Now I exhort you, brethren, by the name of our Lord Jesus Christ, that you all agree and that there be no divisions among you, but that you be made complete in the same mind and in the same judgment.
11 For I have been informed concerning you, my brethren, by Chloe’s people, that there are quarrels among you.
12 Now I mean this, that each one of you is saying, “I am of Paul,” and “I of Apollos,” and “I of Cephas,” and “I of Christ.”
13 Has Christ been divided? Paul was not crucified for you, was he? Or were you baptized in the name of Paul? (1 Corinthians 1:10-13)
I was always taught that this passage spoke against denominationalism. Specifically, it stood as a warning against believing and preaching different doctrines. It was used similarly to Galatians 1 which is a warning against preaching a different gospel.
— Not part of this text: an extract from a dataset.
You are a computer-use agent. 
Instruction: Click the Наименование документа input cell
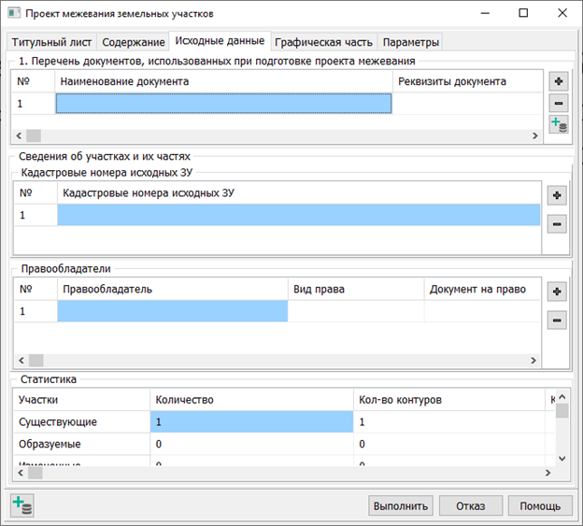(223, 104)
But is this what this text is addressing?

Was the church at Corinth expected to be uniform in their beliefs?

We mustn’t confuse unity with uniformity.

Concerning knowledge, Paul warned:

Now concerning things sacrificed to idols, we know that we all have knowledge. Knowledge makes arrogant, but love edifies.
2 If anyone supposes that he knows anything, he has not yet known as he ought to know;
3 but if anyone loves God, he is known by Him. (1 Corinthians 8:1-3).
He went onto explain what he meant: there were some at Corinth who came from a polytheistic background. They had yet to grasp the concept of there only being one God. “Not all men have this knowledge” (1 Corinthians 8:7). They were similar to many in Israel’s history who believed in multiple gods but only worshiped one (monolatry).
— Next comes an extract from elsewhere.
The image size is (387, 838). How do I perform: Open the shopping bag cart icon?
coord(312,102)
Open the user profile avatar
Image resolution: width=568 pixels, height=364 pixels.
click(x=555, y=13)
So, what did Paul mean by his encouragement that they all speak the same thing? It’s found in the next passage as quoted above: they needed to see that they were equal because they were all of Christ. The person that taught them the gospel didn’t matter; their allegiance to Christ did.
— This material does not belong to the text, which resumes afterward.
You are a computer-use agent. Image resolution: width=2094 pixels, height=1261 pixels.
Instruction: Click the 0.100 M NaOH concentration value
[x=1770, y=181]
We may have different beliefs and hold to different doctrines. But instead of causing divisions by saying “I’m of Calvin” or “I’m of Arminian” or “I’m of Campbell” we should unite by speaking the same thing: “I’m of Christ.”

One Reply to “Speak the Same Thing”

  1. Thanks for an informative essay. In reading your essays, I notice that you pay attention to the immediate context of the passage that you are seeking to illuminate. But you also call attention to the “remote” context (the book itself) , which is an overview of book itself (the whole) in order to bring out the force of 1 Cor. 1:10. Your articles are to the point in your dealing with sound principles of hermeneutics (the science of interpretation). You also draw attention to “audience relevance” in your interpretation of the Scriptures. Keep up the good work!!!!!